I have to admit that until now I have not really interacted with chemists – at least not in the field of science and faith. Some of my best friends are chemists (really!), but we have never talked about the faith implications of what they are doing in the lab. I think we usually assume that because there’s no cosmic fine-tuning, big bang, evolution or bioethical issues in this field, there’s not much to say about chemistry and faith. It took a trip to the US last week to make me change my mind*.

When I get the transcripts back from the interviews I hope to write at more length, but here’s a brief taster. I visited several scientists at the University of Wisconsin-Madison, including a PhD student in the chemistry department. Chemistry is an extremely creative subject. The tools of chemistry are, on the whole, well studied: collections of atoms and molecules. The interesting bit is what happens when you combine them in new ways to make different compounds. This student is in synthetic organic chemistry lab. He works on finding new ways to build compounds that are useful in all sorts of applications – pharmaceuticals being an important one.
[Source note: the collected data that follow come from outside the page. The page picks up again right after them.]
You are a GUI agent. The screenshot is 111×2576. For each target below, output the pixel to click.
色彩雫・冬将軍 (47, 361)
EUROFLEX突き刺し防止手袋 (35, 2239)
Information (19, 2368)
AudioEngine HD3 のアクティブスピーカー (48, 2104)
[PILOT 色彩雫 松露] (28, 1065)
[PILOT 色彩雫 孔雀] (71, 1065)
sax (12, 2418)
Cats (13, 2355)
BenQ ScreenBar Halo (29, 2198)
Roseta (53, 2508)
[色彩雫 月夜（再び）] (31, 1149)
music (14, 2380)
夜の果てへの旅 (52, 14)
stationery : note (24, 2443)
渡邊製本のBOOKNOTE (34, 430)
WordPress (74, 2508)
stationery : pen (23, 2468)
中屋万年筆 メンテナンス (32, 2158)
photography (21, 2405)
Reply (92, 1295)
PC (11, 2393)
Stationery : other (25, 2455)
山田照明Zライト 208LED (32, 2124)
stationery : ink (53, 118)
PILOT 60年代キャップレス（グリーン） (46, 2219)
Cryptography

Human creativity is astounding. In organic chemistry there comes a point when someone comes up with a truly unique way to solve a problem – skipping over several steps in a synthetic pathway to make a compound in a truly elegant way. It all fits into place and makes such sense all of a sudden. How can people do that? This is not simply a survival skill – somehow we can understand these complex reactions, and use them to make new products. The chemist’s joy at the elegance and beauty of the solution is also worth thinking about. Beauty in chemistry? The simplicity of the solution, the symmetry and the mathematical elegance of the equations could all be called beautiful.
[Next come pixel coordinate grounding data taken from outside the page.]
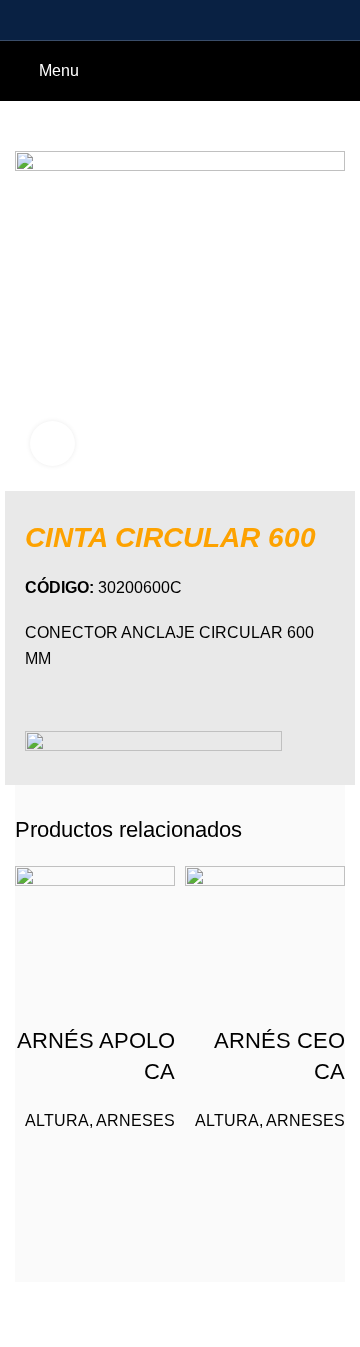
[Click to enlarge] (52, 443)
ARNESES (135, 1120)
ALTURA (57, 1120)
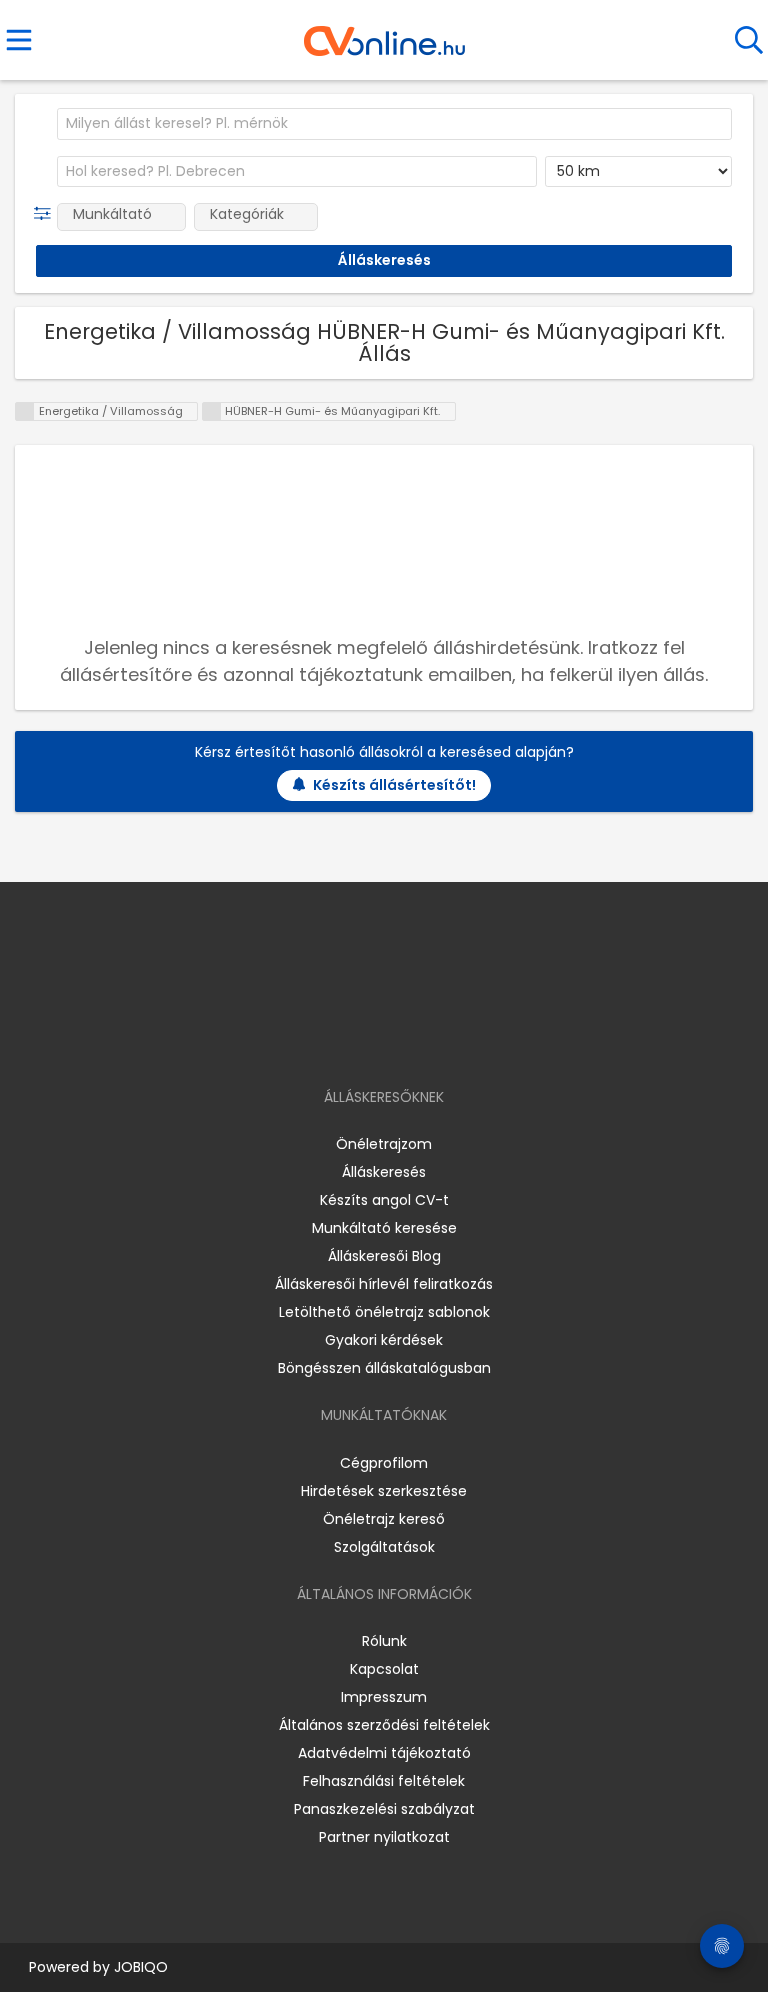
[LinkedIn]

What’s more, working in this sort of environment often helps scientists to appreciate the organisms that ‘create’ similar compounds without the benefit of piles of expensive glassware, huge quantities of metal catalysts, or extremely high temperatures. What we can do in our labs is still, after hundreds of years of scientific endeavour, not a patch on what happens out there all the time in the big wide world.

(*I should point out that I was in the US primarily to attend the ASA annual meeting so, although it would seem to be more cost-effective to talk to my friends in Cambridge, adding a couple of days onto the trip to talk to a few scientists was a good use of the air fare. I hope my sustainable living credentials remain intact!)